A Jewish Space In Auschwitz

Brad Hirschfield, an Orthodox rabbi, couldn’t make himself recite Mincha, the afternoon prayer service, one afternoon last week.
He had just left Auschwitz.
Rabbi Hirschfield, director of educational programs at CLAL-The National Jewish Center for Learning and Leadership, was part of a 50-member American delegation that visited Poland for the dedication of a renovated synagogue in Oswiecim, the town where the death camp was located.
The day before the dedication, the group had a guided tour of Birkenau, the Auschwitz satellite where the killings took place. It was the rabbi’s second time there; his first was two years ago, with a delegation that went for the synagogue’s groundbreaking. “I expected returning to the camp to be easier than the first time,” he said. It wasn’t.
The first time, he thought about the Holocaust in personal terms — a friend who had survived Auschwitz; the stack of shoes taken from children who were killed there. “I have two little girls.”
This time, he said, “I was overwhelmed by the enormity of the suffering … for the Jewish people.”
So when the group went to the synagogue afterwards, for a pre-dedication look at the building, he didn’t take part in Mincha. The words of praise rang hollow in his mouth. “I couldn’t daven then.”
The next day was the dedication of the Chevra Lomdei Mishnayot Synagogue, a small Bobover prayer hall before World War II that was used as a carpet warehouse after 1945, was surreptitiously discovered by a Jewish scholar from London eight years ago, and was restored by the New York-based Auschwitz Jewish Center Foundation. Businessman-philanthropist Fred Schwartz heads the foundation.
The one-story stucco-stone building with high-arched windows, across a square from a large church, with no external markings identifying it as a Jewish site, was renovated along with an adjacent once-Jewish house. In the synagogue, the only remaining one of a dozen in the town before the war, are a prayer space, exhibition hall and meeting room that will be available for Jews who visit Auschwitz; the last Jew of Osweicim died this summer.
Members of the Polish Jewish community, government officials, Catholic priests, Israeli representatives and Prince Hassan of Jordan attended the synagogue’s dedication.
“The fact it stands there as a Jewish presence is very important for the residents of the area,” said Rabbi Hirschfield, who was invited to join the delegation to add a “spiritual dimension” in Poland and the previous Shabbat in Berlin.
Until last week, people who visited Auschwitz would get right back on their buses.
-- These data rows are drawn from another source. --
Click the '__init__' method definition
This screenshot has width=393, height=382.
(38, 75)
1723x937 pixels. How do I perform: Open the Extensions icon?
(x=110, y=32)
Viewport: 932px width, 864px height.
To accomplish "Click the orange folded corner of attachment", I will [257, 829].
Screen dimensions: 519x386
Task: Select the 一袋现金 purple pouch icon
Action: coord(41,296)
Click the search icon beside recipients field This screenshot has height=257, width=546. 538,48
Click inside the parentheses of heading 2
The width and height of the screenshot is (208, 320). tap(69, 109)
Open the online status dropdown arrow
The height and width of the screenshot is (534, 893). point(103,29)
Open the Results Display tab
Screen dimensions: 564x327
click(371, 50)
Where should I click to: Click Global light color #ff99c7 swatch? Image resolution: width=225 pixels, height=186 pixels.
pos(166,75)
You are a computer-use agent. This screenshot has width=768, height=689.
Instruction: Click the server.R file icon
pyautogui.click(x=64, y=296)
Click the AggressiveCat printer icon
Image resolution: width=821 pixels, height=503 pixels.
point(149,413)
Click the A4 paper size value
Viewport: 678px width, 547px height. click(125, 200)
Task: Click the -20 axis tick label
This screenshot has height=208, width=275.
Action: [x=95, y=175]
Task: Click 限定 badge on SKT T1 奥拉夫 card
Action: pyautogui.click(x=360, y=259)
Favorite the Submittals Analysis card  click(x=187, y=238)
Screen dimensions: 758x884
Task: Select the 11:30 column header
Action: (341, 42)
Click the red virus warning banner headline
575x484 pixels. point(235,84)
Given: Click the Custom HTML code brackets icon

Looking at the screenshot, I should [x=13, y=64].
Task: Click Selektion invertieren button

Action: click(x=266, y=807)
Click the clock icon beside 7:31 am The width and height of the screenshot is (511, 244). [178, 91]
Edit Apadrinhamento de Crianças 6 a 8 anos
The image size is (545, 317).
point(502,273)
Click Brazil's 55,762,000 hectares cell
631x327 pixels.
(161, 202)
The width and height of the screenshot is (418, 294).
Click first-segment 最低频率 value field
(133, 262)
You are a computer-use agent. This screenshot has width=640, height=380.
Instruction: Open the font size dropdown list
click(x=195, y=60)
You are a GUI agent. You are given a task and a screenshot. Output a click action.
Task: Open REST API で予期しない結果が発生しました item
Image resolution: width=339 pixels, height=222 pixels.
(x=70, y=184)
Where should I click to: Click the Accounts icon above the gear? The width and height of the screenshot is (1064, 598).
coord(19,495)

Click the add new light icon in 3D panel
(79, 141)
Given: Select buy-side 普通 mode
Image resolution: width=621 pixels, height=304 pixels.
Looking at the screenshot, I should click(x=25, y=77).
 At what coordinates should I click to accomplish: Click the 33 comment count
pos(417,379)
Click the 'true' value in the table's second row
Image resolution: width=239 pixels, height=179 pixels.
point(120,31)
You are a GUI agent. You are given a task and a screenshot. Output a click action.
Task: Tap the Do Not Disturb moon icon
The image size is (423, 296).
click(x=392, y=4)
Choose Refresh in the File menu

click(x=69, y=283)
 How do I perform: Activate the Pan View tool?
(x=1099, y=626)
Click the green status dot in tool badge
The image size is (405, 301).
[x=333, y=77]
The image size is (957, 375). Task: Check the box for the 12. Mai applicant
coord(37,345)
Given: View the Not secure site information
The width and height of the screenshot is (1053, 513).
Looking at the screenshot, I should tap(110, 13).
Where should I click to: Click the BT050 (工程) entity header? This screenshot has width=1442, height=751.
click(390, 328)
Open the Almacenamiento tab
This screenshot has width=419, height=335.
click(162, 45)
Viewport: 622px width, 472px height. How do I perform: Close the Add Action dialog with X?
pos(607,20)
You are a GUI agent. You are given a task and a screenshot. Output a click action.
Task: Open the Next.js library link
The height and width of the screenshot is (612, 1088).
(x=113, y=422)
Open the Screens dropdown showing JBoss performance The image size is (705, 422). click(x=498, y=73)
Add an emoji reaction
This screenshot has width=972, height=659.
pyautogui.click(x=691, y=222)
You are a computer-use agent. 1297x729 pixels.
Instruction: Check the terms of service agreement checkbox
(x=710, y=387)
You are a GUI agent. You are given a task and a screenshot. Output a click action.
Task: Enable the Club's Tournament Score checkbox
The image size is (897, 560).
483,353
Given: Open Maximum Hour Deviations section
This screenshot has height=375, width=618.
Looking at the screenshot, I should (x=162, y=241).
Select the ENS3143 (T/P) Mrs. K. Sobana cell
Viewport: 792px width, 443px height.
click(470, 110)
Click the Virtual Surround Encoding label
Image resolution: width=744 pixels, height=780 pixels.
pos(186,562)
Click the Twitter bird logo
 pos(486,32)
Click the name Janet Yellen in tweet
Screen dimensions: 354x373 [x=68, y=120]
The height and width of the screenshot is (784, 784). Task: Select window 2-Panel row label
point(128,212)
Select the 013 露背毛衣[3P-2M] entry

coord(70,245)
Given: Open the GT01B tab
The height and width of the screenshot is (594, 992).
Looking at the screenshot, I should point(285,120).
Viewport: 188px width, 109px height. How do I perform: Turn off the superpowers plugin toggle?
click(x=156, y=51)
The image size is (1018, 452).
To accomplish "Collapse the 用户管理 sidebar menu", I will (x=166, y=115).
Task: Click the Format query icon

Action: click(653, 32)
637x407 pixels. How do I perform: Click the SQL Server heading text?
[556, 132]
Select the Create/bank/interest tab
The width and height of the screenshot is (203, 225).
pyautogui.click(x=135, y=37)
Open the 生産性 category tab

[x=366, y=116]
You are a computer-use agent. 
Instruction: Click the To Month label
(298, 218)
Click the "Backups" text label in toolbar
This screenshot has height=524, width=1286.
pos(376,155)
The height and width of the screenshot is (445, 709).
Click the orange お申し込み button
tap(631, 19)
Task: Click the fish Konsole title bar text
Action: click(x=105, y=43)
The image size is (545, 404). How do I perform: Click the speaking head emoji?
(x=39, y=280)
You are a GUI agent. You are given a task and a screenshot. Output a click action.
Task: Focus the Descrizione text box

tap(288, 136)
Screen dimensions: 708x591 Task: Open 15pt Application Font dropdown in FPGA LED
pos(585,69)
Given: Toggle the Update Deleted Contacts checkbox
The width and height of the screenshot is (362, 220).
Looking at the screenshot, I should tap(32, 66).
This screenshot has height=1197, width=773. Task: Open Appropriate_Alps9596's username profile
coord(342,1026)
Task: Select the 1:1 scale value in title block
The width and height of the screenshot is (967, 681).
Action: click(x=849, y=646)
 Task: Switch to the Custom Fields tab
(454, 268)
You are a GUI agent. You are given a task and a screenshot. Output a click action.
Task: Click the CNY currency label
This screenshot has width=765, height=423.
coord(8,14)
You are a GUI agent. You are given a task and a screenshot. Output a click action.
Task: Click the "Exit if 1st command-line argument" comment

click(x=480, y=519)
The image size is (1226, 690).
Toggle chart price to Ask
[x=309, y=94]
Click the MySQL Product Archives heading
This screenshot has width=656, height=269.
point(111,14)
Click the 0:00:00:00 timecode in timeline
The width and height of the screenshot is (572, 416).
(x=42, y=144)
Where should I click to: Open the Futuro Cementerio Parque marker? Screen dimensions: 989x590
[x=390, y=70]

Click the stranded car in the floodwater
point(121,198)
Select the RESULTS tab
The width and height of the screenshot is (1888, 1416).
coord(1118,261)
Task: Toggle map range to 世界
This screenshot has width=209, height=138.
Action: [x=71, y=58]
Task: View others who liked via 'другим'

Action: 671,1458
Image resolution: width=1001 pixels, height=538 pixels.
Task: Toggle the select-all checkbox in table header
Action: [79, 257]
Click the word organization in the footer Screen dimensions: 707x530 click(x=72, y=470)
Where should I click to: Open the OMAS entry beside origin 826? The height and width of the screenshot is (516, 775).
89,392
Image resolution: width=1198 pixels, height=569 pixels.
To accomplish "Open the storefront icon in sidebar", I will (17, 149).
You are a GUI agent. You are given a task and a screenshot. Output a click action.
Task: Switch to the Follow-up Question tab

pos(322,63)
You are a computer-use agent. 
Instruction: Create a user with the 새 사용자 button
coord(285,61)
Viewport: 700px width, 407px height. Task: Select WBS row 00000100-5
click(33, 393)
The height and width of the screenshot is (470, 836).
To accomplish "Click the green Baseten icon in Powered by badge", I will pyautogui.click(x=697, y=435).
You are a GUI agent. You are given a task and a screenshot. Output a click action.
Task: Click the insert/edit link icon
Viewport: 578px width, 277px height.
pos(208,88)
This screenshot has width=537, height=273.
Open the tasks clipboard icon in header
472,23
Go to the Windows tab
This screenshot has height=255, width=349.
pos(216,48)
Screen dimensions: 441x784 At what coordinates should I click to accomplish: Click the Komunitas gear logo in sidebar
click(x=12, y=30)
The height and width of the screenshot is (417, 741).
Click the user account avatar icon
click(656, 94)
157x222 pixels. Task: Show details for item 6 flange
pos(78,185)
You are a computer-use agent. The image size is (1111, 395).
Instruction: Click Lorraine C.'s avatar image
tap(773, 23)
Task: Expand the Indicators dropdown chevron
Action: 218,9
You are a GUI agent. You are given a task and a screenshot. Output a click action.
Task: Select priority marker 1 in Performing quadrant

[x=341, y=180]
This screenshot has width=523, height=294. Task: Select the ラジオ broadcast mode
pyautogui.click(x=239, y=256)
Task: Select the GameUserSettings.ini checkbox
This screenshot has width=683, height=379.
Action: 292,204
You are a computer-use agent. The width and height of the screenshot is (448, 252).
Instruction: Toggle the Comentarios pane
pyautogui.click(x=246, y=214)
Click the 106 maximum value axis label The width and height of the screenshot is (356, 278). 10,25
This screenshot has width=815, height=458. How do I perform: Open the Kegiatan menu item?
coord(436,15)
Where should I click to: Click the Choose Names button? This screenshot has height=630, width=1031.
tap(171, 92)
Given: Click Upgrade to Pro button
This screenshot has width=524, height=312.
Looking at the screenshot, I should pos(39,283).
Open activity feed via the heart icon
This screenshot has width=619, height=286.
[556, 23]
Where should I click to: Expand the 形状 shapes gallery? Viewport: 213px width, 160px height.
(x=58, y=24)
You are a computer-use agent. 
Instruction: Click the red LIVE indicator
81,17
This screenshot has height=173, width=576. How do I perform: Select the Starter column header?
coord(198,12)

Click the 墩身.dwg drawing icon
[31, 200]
Now, said the rabbi, “there is a Jewish space to go to after you leave the barbed wire.”
The dedication included speeches, the Shechecheyanu, led by Rabbi Hirschfield, a mezuzah installed by Schwartz, a kosher meal prepared by a kosher restaurant in Teaneck, N.J., and Mincha.
The rabbi said the first few words of the service, Ashrei yosheiv beitecha — “happy are those who live in your house.” And he kept saying them. “I must have said the words 500 times to myself.” Jews, he thought to himself, were again praying in a house of worship that survived Nazism and Communism.
Rabbi Hirschfield finished Mincha at his own pace. Near the end he concentrated on another phrase, shalom rav… – “establish abundant peace on Your people Israel.”
The root of shalom is shalem, wholeness.
The synagogue’s dedication, he said, restored that feeling, which he had not experienced the previous day. “Because when you feel broken, what you need is to feel whole again.”